Recommendation for Hive Pro exposure management platform customers:

  1. Scan your infrastructure and cloud environment for springcloud vulnerabilities using Hive Pro network scanners or even 3rd party scanners like Tenable, Qualys or Rapid7 
  2. Validate the attack feasibility by running a BAS simulation using the Hive Pro platform. Check and validate whether the attack is possible given the existing security controls, network architecture and placement, etc. 
  3. If the attack is possible instantly reduce the risk by pushing the IOCs and SIGMA rules to EDR and SIEM for early detection of the attack to reduce the exposure 
  4. Block external access at the firewall layer. Require authentication at the API gateway before any request reaches Config Server.

How It Was Found

This came out of routine BAS (Breach and Attack Simulation) development work on the HivePro Exposure Management platform. While building a simulation test for CVE-2026-22739, the CVE history of spring-cloud-config-server was the natural first thing to review.
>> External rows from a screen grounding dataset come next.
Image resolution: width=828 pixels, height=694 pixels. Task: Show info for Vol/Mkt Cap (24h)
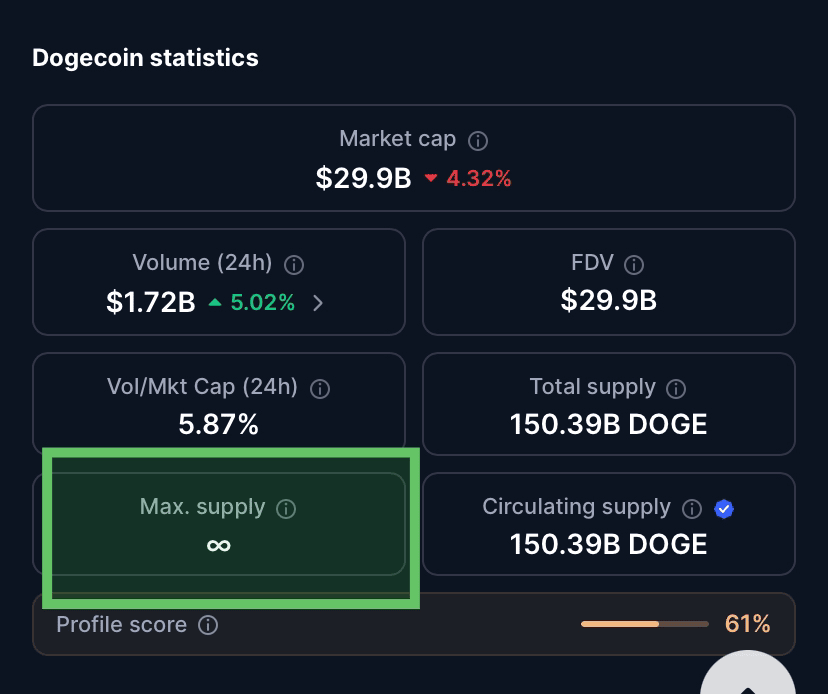tap(320, 389)
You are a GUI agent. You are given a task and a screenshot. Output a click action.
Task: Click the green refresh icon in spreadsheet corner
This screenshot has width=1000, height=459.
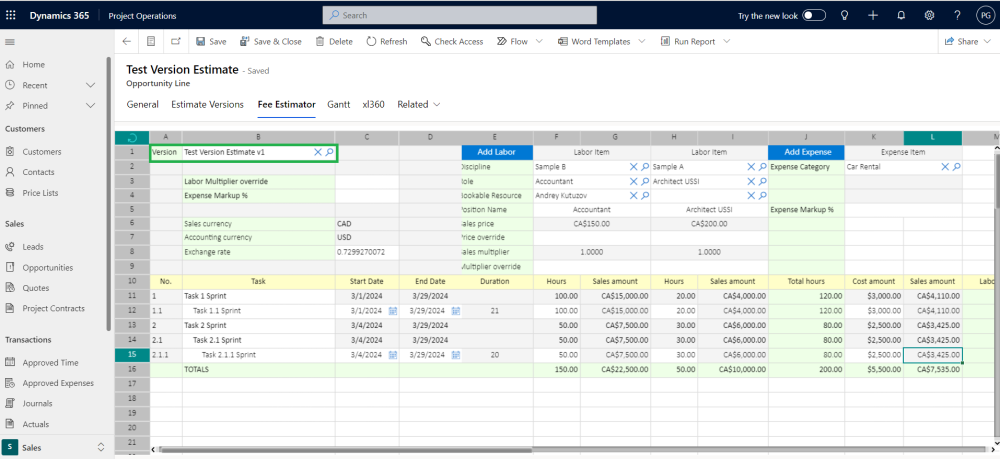132,137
The CVE history told the story clearly: four vulnerabilities, same defect class, fixed one parameter at a time, seven years running. Each fix closed what was reported and left everything else open. The fix for CVE-2026-22739 added a check to the profile parameter in EnvironmentController. That same parameter also flows through ResourceController with no equivalent check. 
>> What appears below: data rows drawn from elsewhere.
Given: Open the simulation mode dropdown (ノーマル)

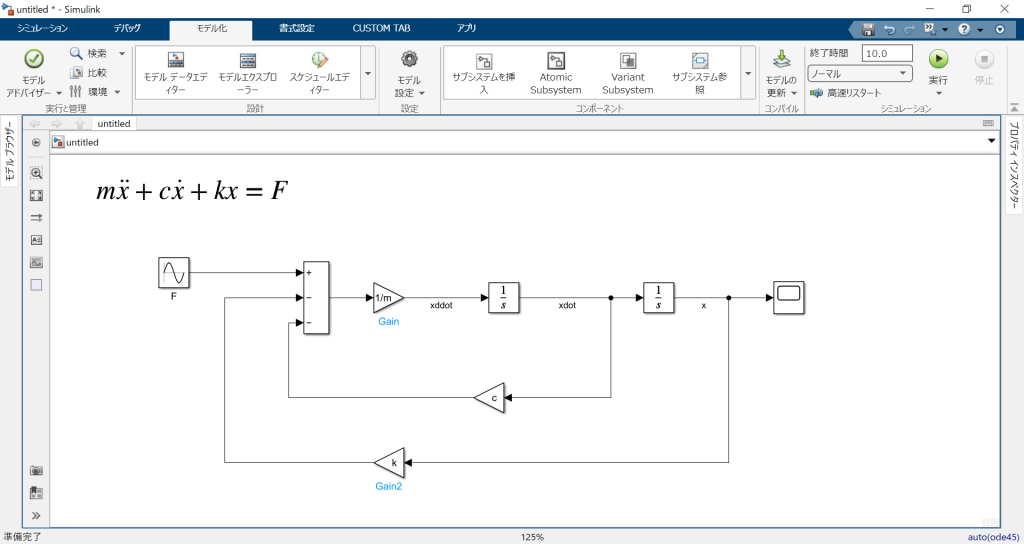Looking at the screenshot, I should tap(860, 73).
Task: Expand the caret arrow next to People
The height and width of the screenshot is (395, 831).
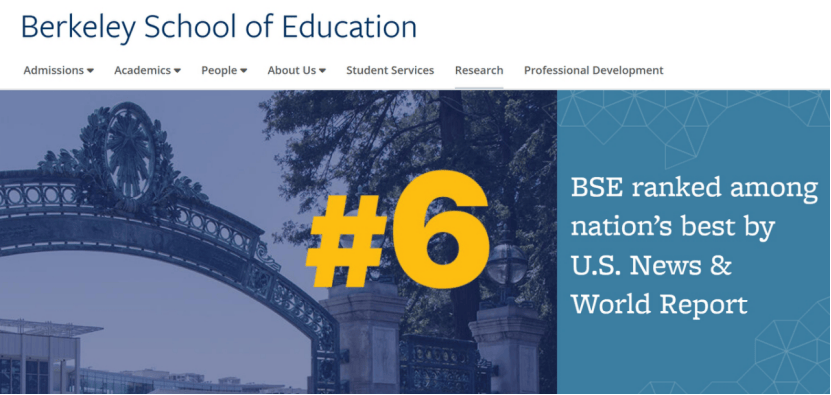Action: [243, 71]
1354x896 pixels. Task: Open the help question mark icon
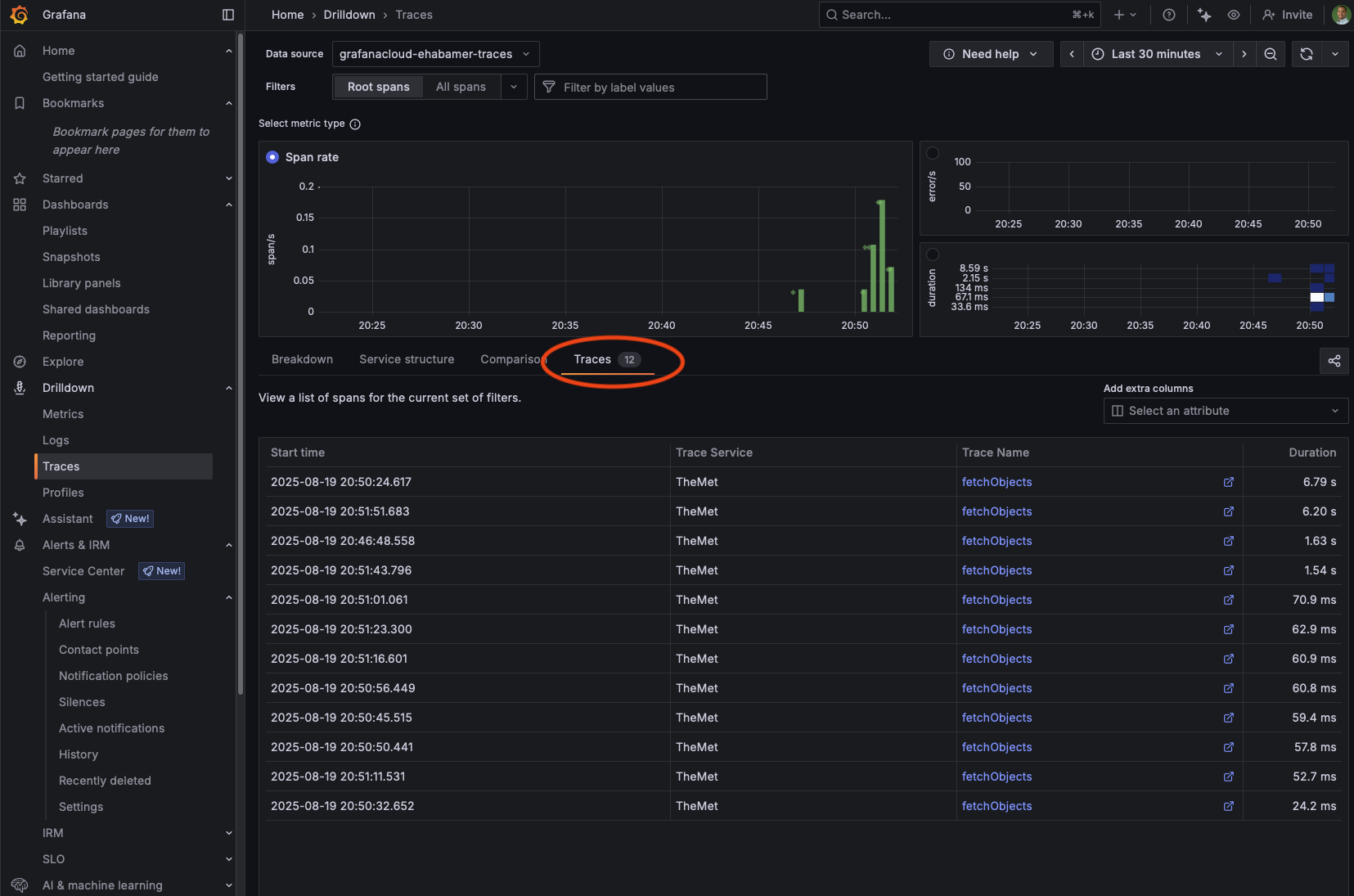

Focus shifted to the three remaining unprotected path variables on ResourceController name, label, and path and to EncryptionController, which the fix had not touched at all. Traversal payloads were sent through each slot. Three returned HTTP 404 the controller accepted them and passed them to the repository. One returned HTTP 400 the fix working as intended on profile.
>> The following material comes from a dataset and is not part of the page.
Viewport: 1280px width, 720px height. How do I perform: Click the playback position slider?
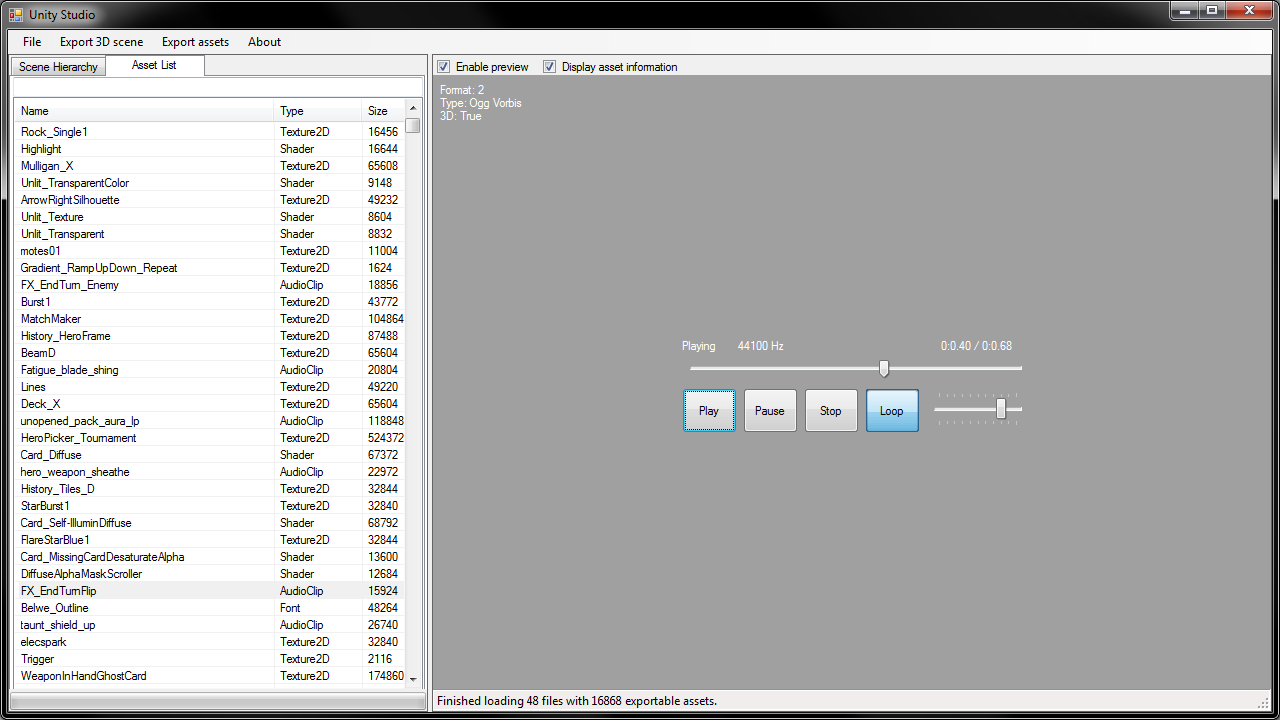(x=883, y=368)
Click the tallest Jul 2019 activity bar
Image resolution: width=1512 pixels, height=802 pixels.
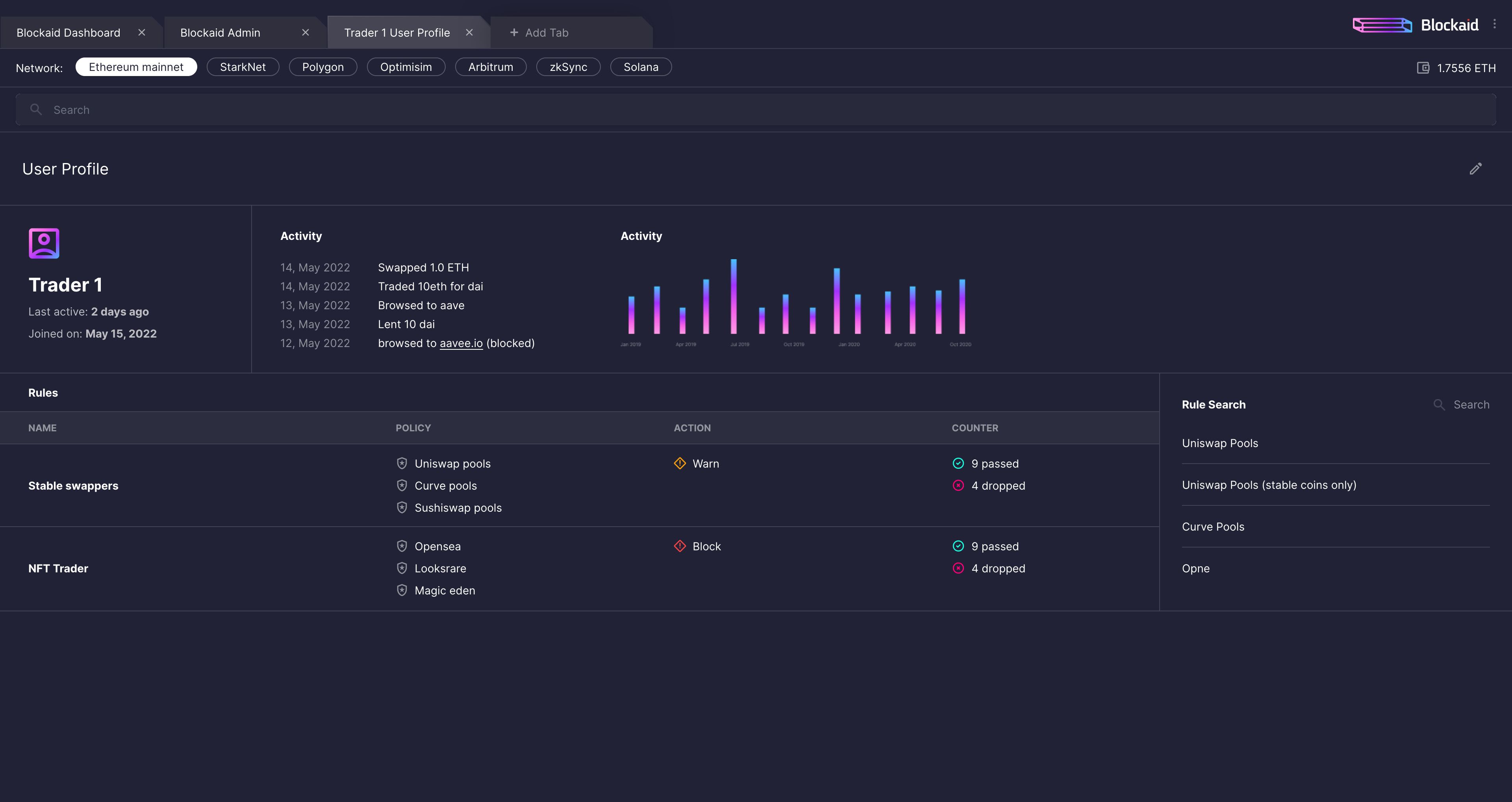734,297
The finding was reported to the Spring team via GitHub Security Advisories ( The Spring Cloud maintainers acknowledged it within 14 hours and assigned it for triage. CVE-2026-40982 was published on May 6, 2026, alongside fixes for all five affected branches.

Date Event
2026-04-22 CVE-2026-22739 reproduced on an unpatched baseline. HTTP 400 confirmed as expected rejection.
2026-04-23 ResourceController.retrieve() reviewed. name, label, and path slots tested. HTTP 404 on all three.
2026-04-23 Security advisory filed via GitHub Security Advisories. Acknowledged by the Spring Cloud maintainers within 14 hours.
2026-05-06 CVE-2026-40982 published. Fixes released across all affected branches simultaneously.

The Bigger Picture

Seven years. Five CVEs. The same module. Every fix was correct but too narrow scoped to what was reported, not what was exposed. That is the pattern this discovery followed, and it is a pattern worth internalising: when you patch a vulnerability, ask what else in the same code path shares the same attack surface.The Spring team responded promptly and fixed the full surface in 5.0.3 and 4.3.3. The patches are available across all branches.